FIRE MAIDENS IN OUTER SPACE
This is another one of those “middle aged men meets curvy cuties in tight outfits on the moon” film that was typical of 1950s entertainment. Other films in this science fiction sub-genre of the 50s include: Cat Women of The Moon, Missile To The Moon and Queen of Outer Space with Zsa Zsa Gabor. While Queen of Outer Space is the most well produced and well known of these films, I find this film to be the most interesting of the group.
After landing on a moon near the planet Jupiter, a group of space travelers, known as Expedition 13, encounter a beautiful screaming woman. She leads them to a stone dwelling and to a room with a painting of a woman floating on a seashell.
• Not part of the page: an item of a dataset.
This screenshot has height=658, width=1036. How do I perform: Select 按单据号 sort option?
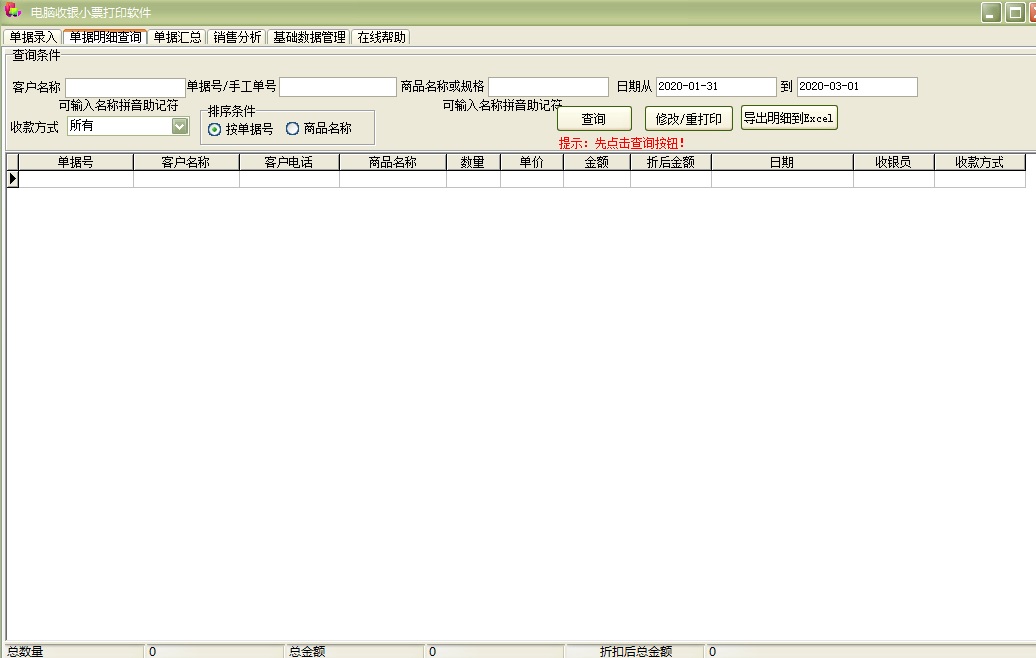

The painting looks much like Sandro Botticelli’s painting of “The Birth of Venus.” In fact, the man waiting to greet the expedition, known as Prosis, refers to the women of Jupiter as “the last descendants of Aphrodite,” an Ancient Greek goddess. The room is decorated with Ancient Greek art, and the women even wear dresses that display the meandor pattern found on Ancient Greek terra cotta vases. The women dance to the music of Borodin’s “Polovetsin Dances.” The title of the film suggests they are fire maidens because they perform sacrifices around a burning altar.
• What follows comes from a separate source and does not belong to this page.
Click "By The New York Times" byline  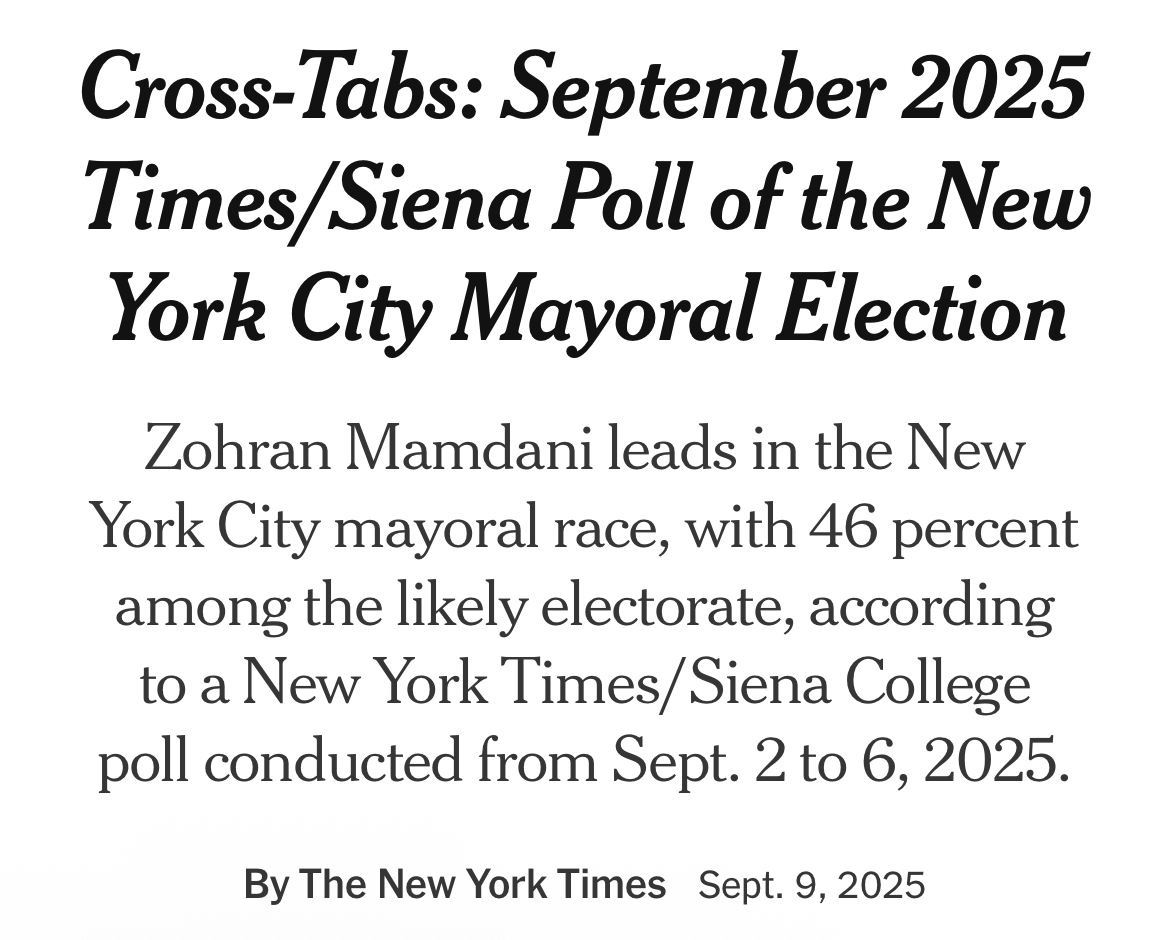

The most interesting aspect of this film is the dopey looking alien monster that secretly watches the second group of Expedition 13 behind a group of trees. Later, the alien attacks the maidens as they perform a sacrifice. The alien wears black tights and a mask that looks like a rejected design for the Planet of The Apes films, minus the facial hair and lots of pimples. Both Missile To The Moon and Queen of Outer Space have scenes using a ridiculous looking giant rubber spider, but I find myself more interested in the dopey looking creature used in this film. He growls like a lion at the zoo.
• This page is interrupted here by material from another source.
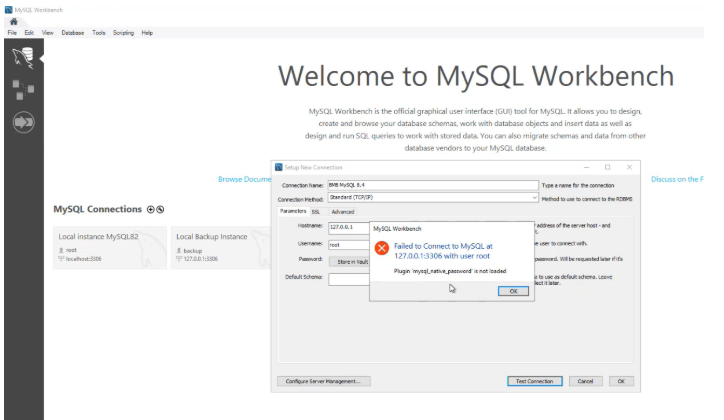The width and height of the screenshot is (724, 420).
Task: Click the Configure Server Management button
Action: pos(323,381)
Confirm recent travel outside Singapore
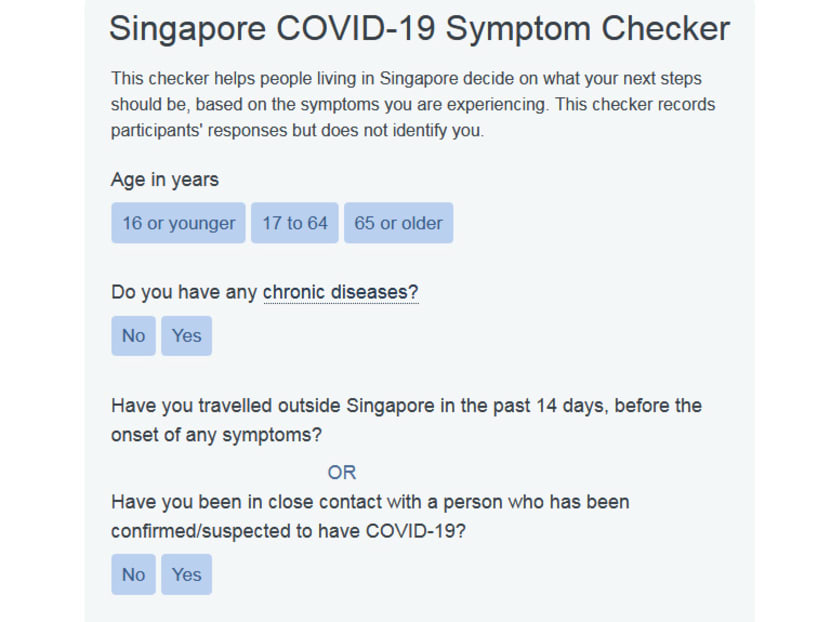 [186, 574]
If you purchase this film for your collection, I would strongly recommend that you purchase it from Sinister Cinema in Medford, Oregon. The print they sell is in very good condition. Avoid at all costs the print sold by Crypt Flicks. It is out of focus and in very poor condition. Many of the films I have bought from Crypt Flicks, such as The Lost Missile and Fire Maidens In Outer Space, have been very poor in quality. It is not worth the $15 they charge you for each film. Plus, they never respond to e-mail complaints if you send them an e-mail.